WHAT THE TASK ASKS:
When the line with "You are a computer-use" appears below, start repeating lines exactly, and keep going through the line with "Instruction: Maximize the"; add nothing outside that span.

DATA TO USE:
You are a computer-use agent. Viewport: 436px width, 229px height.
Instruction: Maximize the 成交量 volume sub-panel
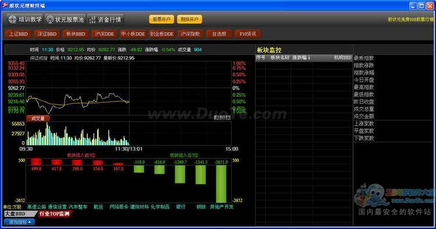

...

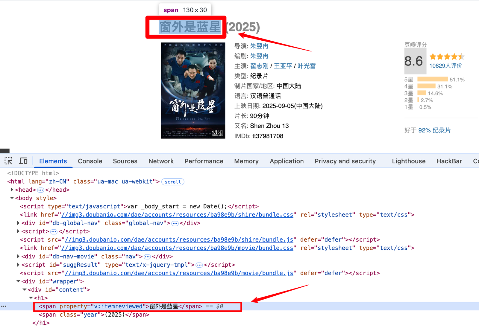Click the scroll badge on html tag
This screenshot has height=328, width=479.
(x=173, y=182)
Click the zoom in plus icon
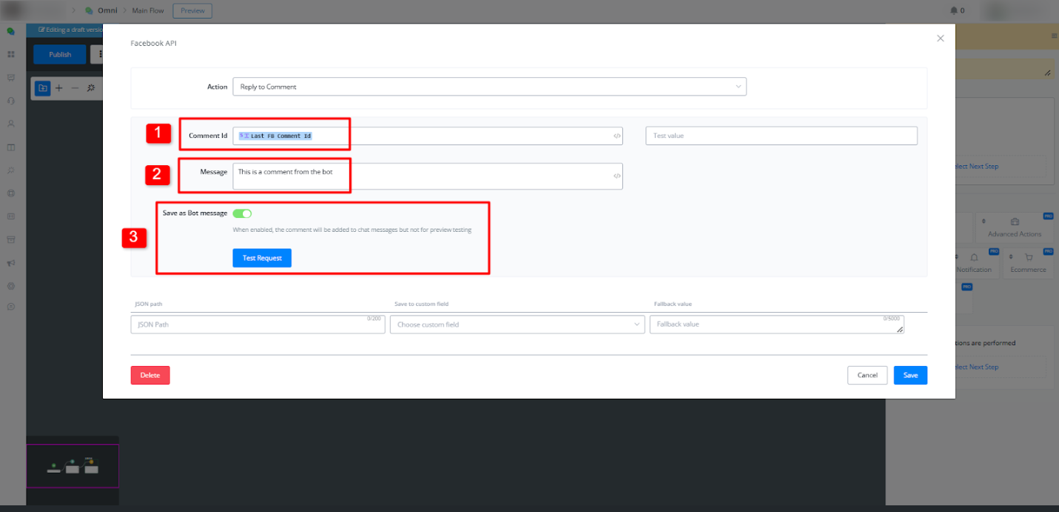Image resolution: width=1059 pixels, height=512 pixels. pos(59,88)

YOUR SOLUTION:
You are a computer-use agent. Viewport: 436px width, 229px height.
Instruction: Maximize the 成交量 volume sub-panel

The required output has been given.